• [REQUIRED WORK] Going line by line through the records below, count those with the word "will" and give only the count.

[Stored data entries]

━━━━━━

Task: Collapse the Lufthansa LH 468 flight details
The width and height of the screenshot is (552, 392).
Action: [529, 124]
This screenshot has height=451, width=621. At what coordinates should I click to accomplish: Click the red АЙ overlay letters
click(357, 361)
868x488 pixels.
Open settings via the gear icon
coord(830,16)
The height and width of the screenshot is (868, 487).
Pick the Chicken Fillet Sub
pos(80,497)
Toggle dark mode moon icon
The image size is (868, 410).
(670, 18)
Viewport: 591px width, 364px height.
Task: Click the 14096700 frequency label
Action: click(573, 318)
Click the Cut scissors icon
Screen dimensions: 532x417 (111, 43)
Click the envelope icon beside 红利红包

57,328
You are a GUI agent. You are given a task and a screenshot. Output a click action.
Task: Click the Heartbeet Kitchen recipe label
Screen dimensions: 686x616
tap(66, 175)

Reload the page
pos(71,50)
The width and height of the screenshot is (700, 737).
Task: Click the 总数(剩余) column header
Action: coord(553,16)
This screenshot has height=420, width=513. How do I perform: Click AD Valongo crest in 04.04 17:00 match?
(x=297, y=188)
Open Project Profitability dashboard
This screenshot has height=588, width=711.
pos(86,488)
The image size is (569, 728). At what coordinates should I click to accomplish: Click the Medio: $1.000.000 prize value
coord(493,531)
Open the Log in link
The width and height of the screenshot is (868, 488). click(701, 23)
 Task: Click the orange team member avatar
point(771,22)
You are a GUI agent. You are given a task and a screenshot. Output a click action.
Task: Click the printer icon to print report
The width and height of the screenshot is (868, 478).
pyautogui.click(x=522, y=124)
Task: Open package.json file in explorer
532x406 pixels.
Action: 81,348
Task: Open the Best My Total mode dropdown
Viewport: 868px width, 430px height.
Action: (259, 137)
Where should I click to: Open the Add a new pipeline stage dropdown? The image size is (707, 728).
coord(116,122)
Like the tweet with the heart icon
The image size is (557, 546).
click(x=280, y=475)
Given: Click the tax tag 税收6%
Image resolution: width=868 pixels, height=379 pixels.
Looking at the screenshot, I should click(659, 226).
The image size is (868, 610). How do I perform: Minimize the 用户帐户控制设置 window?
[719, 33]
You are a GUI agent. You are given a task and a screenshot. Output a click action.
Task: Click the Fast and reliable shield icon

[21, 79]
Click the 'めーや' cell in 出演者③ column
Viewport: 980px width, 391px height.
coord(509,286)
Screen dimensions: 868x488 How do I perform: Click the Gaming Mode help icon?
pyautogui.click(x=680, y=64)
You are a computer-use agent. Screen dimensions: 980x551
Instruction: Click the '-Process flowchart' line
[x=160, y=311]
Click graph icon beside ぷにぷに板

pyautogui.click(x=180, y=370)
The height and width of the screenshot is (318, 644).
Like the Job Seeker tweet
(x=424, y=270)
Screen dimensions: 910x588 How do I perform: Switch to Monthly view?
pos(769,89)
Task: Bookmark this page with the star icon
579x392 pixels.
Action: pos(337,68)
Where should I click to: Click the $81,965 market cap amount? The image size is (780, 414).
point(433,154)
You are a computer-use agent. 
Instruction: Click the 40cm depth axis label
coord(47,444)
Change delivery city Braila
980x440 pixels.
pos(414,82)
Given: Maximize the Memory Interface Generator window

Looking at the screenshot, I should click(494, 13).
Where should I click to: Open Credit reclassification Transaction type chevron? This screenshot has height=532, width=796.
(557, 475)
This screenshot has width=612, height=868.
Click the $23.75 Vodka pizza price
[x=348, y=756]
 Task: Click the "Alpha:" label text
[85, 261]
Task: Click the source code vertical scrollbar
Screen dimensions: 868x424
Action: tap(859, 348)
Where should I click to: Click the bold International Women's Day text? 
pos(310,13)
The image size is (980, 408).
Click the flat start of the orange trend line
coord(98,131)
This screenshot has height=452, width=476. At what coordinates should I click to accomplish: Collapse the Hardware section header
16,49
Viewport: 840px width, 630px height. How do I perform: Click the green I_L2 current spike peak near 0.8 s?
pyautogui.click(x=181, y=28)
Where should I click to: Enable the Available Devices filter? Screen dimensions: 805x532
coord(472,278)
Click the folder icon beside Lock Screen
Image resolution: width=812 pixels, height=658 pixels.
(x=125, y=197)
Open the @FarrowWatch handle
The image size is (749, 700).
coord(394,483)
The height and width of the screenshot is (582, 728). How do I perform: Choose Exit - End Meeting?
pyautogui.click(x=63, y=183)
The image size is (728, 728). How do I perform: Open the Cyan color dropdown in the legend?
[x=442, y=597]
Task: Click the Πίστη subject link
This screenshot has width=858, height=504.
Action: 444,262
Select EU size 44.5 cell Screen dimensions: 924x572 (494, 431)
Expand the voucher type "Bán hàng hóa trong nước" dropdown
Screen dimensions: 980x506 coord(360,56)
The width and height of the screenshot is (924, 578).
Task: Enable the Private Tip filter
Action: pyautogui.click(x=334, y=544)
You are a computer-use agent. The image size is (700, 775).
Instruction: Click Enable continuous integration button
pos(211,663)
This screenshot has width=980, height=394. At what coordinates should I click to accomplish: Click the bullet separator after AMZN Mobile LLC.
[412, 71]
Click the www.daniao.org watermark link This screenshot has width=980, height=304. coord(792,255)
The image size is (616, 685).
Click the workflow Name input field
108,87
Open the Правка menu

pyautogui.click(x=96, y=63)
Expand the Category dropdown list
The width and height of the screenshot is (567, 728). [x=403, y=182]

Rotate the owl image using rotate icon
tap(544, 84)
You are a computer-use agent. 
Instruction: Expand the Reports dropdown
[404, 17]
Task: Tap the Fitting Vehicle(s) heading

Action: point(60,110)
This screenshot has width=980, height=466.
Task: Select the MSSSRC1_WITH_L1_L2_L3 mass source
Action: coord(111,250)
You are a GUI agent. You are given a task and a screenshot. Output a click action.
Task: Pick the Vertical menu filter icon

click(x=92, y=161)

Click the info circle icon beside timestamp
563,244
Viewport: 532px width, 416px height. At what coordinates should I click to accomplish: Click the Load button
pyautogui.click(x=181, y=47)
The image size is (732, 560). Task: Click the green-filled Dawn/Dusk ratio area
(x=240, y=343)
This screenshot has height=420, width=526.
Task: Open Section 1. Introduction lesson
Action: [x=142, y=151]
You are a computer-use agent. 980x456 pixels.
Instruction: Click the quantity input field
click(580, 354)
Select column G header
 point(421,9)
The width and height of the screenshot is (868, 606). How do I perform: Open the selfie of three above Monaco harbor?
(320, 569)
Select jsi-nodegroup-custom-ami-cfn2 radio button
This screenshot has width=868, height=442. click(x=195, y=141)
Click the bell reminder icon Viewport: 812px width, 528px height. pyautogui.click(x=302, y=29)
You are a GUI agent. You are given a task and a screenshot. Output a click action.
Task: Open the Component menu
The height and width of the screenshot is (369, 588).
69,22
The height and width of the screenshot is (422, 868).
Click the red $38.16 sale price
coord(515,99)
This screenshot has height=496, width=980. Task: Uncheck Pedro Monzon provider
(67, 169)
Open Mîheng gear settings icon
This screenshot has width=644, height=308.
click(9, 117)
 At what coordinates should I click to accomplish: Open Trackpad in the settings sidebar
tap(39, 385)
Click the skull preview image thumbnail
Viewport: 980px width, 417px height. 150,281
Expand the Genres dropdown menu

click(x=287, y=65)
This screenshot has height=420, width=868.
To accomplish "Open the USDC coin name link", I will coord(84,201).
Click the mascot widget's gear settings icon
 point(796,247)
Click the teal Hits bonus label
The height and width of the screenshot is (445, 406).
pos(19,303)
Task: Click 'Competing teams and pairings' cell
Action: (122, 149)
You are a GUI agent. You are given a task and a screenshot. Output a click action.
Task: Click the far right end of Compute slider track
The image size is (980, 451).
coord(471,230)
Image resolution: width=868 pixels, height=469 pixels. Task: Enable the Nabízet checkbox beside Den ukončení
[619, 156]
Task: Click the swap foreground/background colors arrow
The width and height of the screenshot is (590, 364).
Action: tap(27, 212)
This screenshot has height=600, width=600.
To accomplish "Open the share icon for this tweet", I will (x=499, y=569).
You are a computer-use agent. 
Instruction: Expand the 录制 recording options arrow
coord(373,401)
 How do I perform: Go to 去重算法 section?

━━━━━━

• [THE COMPLETED TASK] 2